Persistence on Railway
Without a volume, counts reset on every deploy. Add a Volume (Pro plan) mounted at /data and set ANALYTICS_DB_PATH=/data/analytics.db in backend environment variables.
API endpoints
POST /blog/{slug}/view · POST /blog/{slug}/clap (body: {count}) · GET /blog/{slug}/stats · GET /blog/stats/summary
Response count & unique visitors
Tracked on every chat response. Shown in chatbot footer. Stored in the same analytics.db — subject to same Railway persistence note above.
Model indicator badge
Green pill shows which Gemini model answered (e.g. gemini-2.5-flash). Updates automatically if a fallback was used.
Swap the AI model
Change GEMINI_MODEL in Railway environment variables. No code change needed.
Model fallback chain
Primary: GEMINI_MODEL. Fallbacks: GEMINI_FALLBACK_MODELS (comma-separated). Auto-retries on 503/429 capacity errors in order.
Knowledge base — ChromaDB
ChromaDB persists to backend/chroma_db/ (git-ignored). On Railway: mount a persistent volume at /data and symlink or set the chroma path. Without a volume, the DB rebuilds on every deploy (works, just slower startup ~30–60s).
RAG pipeline
Hybrid: ChromaDB dense (all-MiniLM-L6-v2 embeddings) + BM25 lexical → RRF merge → cross-encoder rerank (ms-marco-MiniLM-L-6-v2). Retrieves top 5 chunks → fed as context to Gemini.
Startup warmup
Embedding model and cross-encoder load at startup. First response may be ~1–2s slower. Models download once and cache in Railway's ephemeral storage.

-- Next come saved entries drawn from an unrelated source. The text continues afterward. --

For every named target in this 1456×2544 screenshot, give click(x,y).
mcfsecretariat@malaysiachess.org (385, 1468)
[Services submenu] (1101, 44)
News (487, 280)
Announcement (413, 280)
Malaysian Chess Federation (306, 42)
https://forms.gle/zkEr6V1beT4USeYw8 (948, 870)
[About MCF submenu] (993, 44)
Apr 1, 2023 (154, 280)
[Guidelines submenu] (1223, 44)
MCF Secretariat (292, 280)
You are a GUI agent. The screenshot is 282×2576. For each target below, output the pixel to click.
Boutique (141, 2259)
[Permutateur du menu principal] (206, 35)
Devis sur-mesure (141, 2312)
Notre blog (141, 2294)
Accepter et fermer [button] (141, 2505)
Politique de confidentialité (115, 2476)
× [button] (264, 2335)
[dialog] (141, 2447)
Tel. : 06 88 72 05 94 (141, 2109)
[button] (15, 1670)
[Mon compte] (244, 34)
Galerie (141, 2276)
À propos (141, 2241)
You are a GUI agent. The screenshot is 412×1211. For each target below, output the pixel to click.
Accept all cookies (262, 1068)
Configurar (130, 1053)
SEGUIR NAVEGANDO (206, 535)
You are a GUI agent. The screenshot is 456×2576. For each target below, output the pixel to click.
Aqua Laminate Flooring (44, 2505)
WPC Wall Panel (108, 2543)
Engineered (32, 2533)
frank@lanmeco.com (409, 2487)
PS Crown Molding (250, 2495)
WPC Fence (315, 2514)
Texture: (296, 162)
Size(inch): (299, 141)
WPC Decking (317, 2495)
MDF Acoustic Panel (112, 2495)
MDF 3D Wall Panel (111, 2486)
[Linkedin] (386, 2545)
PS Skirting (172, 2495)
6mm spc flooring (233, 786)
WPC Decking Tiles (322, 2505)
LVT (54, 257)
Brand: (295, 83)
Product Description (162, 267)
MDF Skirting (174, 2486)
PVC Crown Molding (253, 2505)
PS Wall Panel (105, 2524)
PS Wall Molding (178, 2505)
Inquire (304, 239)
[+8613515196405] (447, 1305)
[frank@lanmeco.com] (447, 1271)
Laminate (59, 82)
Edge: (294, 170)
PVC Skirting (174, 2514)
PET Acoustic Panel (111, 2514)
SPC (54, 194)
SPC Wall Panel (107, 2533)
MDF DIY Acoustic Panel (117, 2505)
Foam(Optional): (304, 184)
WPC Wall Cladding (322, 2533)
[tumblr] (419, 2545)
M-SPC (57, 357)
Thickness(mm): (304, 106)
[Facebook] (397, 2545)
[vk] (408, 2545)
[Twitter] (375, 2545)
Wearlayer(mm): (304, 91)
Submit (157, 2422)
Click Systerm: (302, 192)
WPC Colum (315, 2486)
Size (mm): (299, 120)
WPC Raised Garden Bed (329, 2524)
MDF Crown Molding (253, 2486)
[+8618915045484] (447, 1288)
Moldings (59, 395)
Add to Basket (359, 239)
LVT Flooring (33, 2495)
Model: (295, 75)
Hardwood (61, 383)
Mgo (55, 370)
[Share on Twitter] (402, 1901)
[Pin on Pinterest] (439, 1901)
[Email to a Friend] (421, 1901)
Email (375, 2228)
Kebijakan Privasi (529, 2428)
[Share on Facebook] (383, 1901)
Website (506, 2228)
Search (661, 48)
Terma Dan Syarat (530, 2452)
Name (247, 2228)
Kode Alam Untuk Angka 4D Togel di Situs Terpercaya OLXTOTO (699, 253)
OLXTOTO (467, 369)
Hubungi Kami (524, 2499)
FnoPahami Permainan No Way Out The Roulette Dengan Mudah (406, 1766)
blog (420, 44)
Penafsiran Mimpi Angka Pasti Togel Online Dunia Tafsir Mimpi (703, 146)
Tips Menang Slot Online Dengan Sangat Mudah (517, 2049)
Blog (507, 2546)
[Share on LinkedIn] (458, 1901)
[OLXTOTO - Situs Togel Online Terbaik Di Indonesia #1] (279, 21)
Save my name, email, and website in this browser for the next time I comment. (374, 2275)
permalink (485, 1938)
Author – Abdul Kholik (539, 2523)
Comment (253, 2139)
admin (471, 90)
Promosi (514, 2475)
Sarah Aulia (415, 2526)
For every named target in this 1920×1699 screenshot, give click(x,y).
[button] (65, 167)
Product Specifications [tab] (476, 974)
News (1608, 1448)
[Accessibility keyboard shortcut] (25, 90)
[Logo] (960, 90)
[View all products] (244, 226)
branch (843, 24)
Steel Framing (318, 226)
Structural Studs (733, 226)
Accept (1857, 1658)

6 · Environment Variables Backend vars → Railway → your backend service → Variables. Frontend vars → GitHub Actions secrets (used at build time).
Backend (Railway)
GOOGLE_API_KEY
Required. Google AI API key for Gemini. Chat endpoints return 503 without this.
GEMINI_MODEL
Primary model. Default: gemini-2.5-flash. Change here to swap models without code changes.
GEMINI_FALLBACK_MODELS
Comma-separated fallbacks tried on 503/429. Default: gemini-2.0-flash,gemini-2.0-flash-lite,gemini-flash-latest
ANALYTICS_DB_PATH
SQLite file path. Set to /data/analytics.db with a Railway persistent volume, otherwise counts reset on every deploy.
FRONTEND_ORIGIN
CORS allowed origins (comma-separated). Must include production frontend URL or browser requests will be blocked. Default includes localhost:3000 and GitHub Pages.
APP_ENV
dev or prod. Default: dev. Controls logging and debug behavior.
Frontend (GitHub Actions secrets / .env.local)
NEXT_PUBLIC_API_BASE_URL
Backend URL the browser calls. Set to your Railway backend URL in production (e.g. https://your-backend.up.railway.app). Required — chat and blog stats break without it.
NEXT_PUBLIC_BLOG_FONT
Blog reading font. Default: Source_Serif_4. Must match the font statically imported in frontend/src/app/layout.tsx.